--- START Article ---
I have been trying to use the track plane to do foreground removal.
For that, I need to take a piece of the first frame from the footage and composite
over an actor that moves across that area later in the footage. But as the
camera is moving, I need to use the Plane Track Deform node to deform that
piece of the first frame to compensate for the camera movement. The problem is,
that I need to first "undeform" the original piece of the first frame, as the Plane Track
Deform node assumes you are giving it an image on without distortion.
I am now trying to obtain that undeformed image, by setting up a camera solution
and then projecting the image from view onto a uv unwrapped plane, but this is
very cumbersome and actually requires a much better track than the plane tracker seems to need.
So basically, the question is, is what I want mathematically possible?
What we also need is a good old fashioned corner pin node that can be keyframed.
Since you guys have already worked out the image deform part could you also give us a node that works like the corner-pin effect in AE. It lets you do a corner-pin and a reverse corner-pin. That is, take four points and stretch them out to full-frame. Someone started one already, but has apparently given up.
Check it out here: http://blenderartists.org/forum/showthread.php?250685-Corner-pin-node
A four corner pinning node would be cool. No more using hooks in the 3d view. The reverse pinning sounds like what I need. I hope Sergey can still implement this. That would make it possible to builda node system that does Mocka style foreground removal.
That's very nice ! The tracking module in blender is getting more and more awesome, I like it very much !
Great work guys !
Also, I found the follow track constraint is very usefull/powerfull. To make some kind on 2D/3D cheat , or to get something rapidly moving in 3D using 2.5D information .
Is it doable (in the possible future...) , to have the planar tracking transformation applied to an object or empty like with the follow track constraint ?
I think a main advantage to blender , and to have everything in the same application is to easily put something from one universe into another universe, ex :
Put realtime 3D layout / animatic /animation in the sequencer
Put renderlayer or renderpass directly in the compositor
Put 2D/3D Tracking in the 3D space
These operations are complicated/impossible to do when you use different software. So it's interesting to have these special bridge between differents module, that make blender more unique and interesting.
--- END Article ---
* _Short task_:
Answer these questions using the thread on plane tracking above:
(a) Which node assumes it receives an image without distortion?
(b) The requested corner-pin node should work like an effect in which program?
(c) Which constraint does one poster call very useful?
--- START Provided material ---
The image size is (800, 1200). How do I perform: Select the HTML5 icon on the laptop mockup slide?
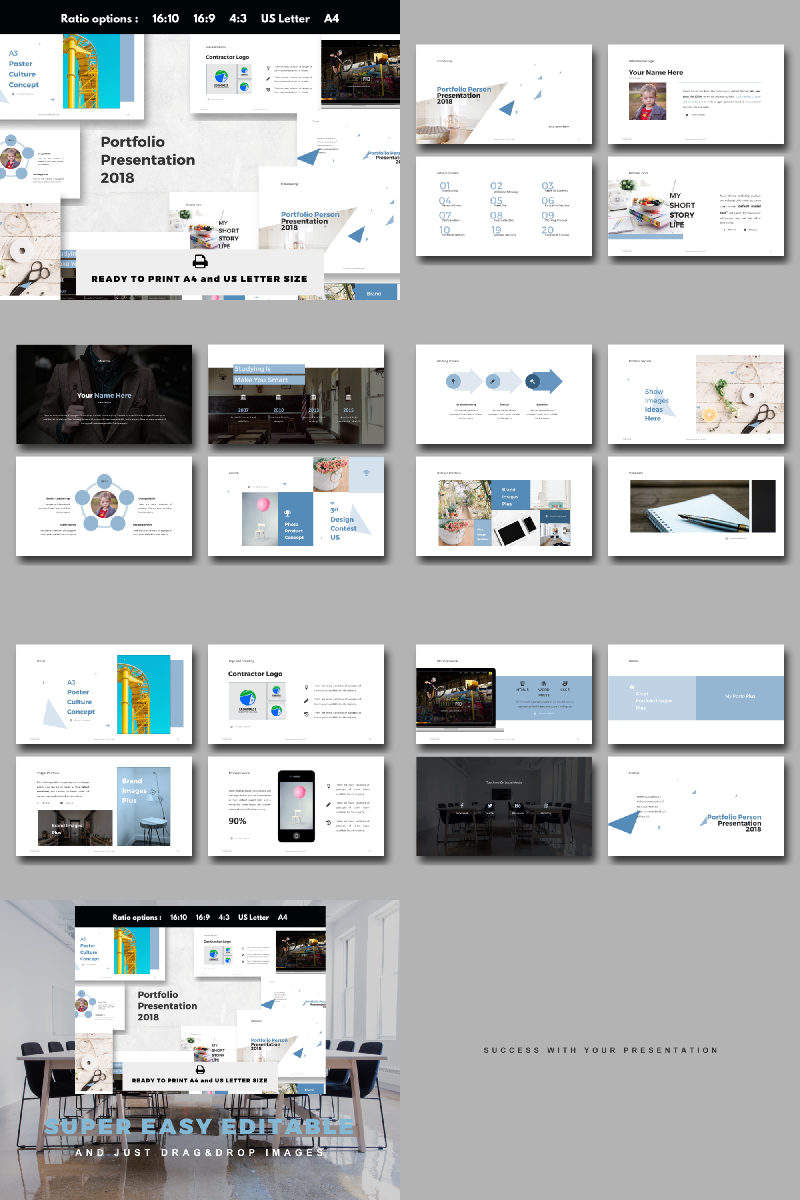click(x=522, y=683)

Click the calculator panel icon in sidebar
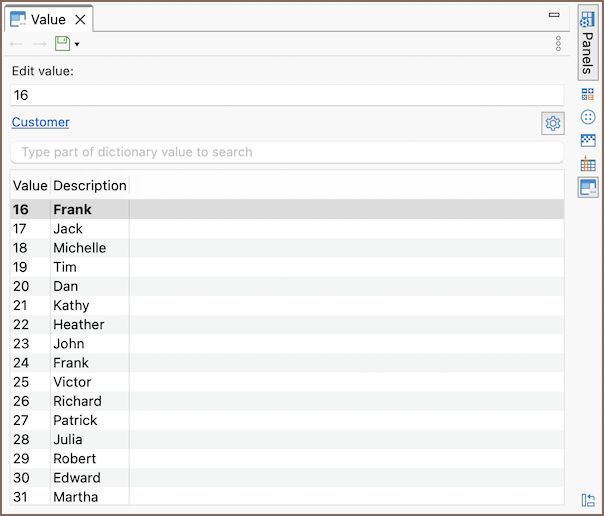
--- END Provided material ---
* _Exercise response_:
(a) The Plane Track Deform node.
(b) AE.
(c) The follow track constraint.